By Reid J. Epstein and Astead W. Herndon

Stacey Abrams in Atlanta on Tuesday. After losing her race for governor in 2018, she has led voter registration efforts in Georgia.
Stacey Abrams in Atlanta on Tuesday. After losing her race for governor in 2018, she has led voter registration efforts in Georgia.Credit…Elijah Nouvelage/Reuters

As Democrats flipped both of Georgia’s Senate seats from the incumbent Republicans, credit flowed to one person broadly acknowledged as being most responsible for Georgia’s new status as a Democratic state: Stacey Abrams.

Ms. Abrams, the former minority leader of the Georgia state House, has spent a decade building a Democratic political infrastructure in the state, first with her New Georgia Project and now with Fair Fight, the voting rights organization she founded in the wake of her losing campaign for governor in 2018.

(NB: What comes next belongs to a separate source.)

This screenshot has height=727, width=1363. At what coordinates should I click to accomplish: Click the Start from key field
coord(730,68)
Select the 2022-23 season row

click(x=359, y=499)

Late Tuesday night, Ms. Abrams praised the thousands of “organizers, volunteers, canvassers & tireless groups” who helped rebuild the state’s Democratic Party from the rump it was when she became the state House minority leader in 2011.

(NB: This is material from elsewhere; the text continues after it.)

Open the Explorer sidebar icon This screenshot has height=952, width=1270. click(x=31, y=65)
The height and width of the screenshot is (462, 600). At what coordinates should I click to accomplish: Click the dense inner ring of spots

While Ms. Abrams is widely expected to run for governor again in 2022, she is at the moment one of the most influential American politicians not in elected office. It was her political infrastructure and strategy of increasing turnout among the state’s Black, Latino and Asian voters that laid the groundwork for both President-elect Joseph R. Biden Jr.’s victory in November and the Democrats’ performance in the Senate races.Ms. Abrams was not alone in Georgia, of course: Numerous other Black women have led a decades-long organizing effort to transform the state’s electorate.

“We weren’t surprised that Georgia turned blue, because we’ve been working on it for over 15 years,” Deborah Scott, the founder of Georgia Stand Up, said after Mr. Biden’s victory in the general election.

“It’s been an uphill battle,” said Felicia Davis, a longtime organizer in Clayton County. “Because here, we’re not just women, we’re Southern women. And we’re not just Southern women, we’re Southern Black women.”

Still, Ms. Abrams was the most visible face at the forefront of the turnout push. And when it came time to cut a TV ad urging Georgians to confirm the status of their absentee ballots — voters have until Friday to cure absentee ballots that contain minor errors — she appeared in the ad reminding them how to do so.

“Don’t wait,” she said. “Your vote has the power to determine the future of Georgia and our country. It’s time to make certain your voice is heard.”